* Supplied entries:

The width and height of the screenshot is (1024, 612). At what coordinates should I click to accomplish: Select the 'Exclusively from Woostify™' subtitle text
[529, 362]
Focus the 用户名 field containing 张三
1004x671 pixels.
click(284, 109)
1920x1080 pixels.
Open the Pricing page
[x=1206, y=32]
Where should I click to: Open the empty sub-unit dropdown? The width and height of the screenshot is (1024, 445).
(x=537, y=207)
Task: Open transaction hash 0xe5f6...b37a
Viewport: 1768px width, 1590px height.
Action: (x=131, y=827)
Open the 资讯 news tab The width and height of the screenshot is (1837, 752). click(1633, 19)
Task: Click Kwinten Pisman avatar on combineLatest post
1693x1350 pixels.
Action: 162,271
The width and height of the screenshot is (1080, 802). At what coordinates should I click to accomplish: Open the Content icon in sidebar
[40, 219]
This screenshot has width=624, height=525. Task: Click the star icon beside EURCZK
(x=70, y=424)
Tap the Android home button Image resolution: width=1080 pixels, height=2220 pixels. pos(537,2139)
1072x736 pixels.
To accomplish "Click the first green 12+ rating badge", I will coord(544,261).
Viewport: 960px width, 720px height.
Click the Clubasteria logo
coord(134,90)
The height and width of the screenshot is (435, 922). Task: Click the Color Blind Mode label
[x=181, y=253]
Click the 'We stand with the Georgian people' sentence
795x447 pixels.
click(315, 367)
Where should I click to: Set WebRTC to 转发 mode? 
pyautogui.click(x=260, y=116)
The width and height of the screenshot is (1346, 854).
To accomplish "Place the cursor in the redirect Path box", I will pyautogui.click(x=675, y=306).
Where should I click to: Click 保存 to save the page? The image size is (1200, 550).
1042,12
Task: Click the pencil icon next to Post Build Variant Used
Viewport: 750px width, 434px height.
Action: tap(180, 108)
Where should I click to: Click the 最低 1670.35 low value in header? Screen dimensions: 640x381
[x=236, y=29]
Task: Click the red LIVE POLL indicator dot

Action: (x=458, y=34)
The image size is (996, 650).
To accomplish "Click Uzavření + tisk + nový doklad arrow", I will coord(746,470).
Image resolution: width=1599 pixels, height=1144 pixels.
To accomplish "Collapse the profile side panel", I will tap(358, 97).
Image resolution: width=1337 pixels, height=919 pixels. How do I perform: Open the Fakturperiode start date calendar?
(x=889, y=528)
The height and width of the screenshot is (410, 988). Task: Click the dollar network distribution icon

* Work task: Check each line above for the string "will" and return those that contain it.

* Solution for this problem:
To accomplish "Click the first green 12+ rating badge", I will coord(544,261).
To accomplish "Place the cursor in the redirect Path box", I will pyautogui.click(x=675, y=306).
To accomplish "Click Uzavření + tisk + nový doklad arrow", I will coord(746,470).
To accomplish "Collapse the profile side panel", I will tap(358, 97).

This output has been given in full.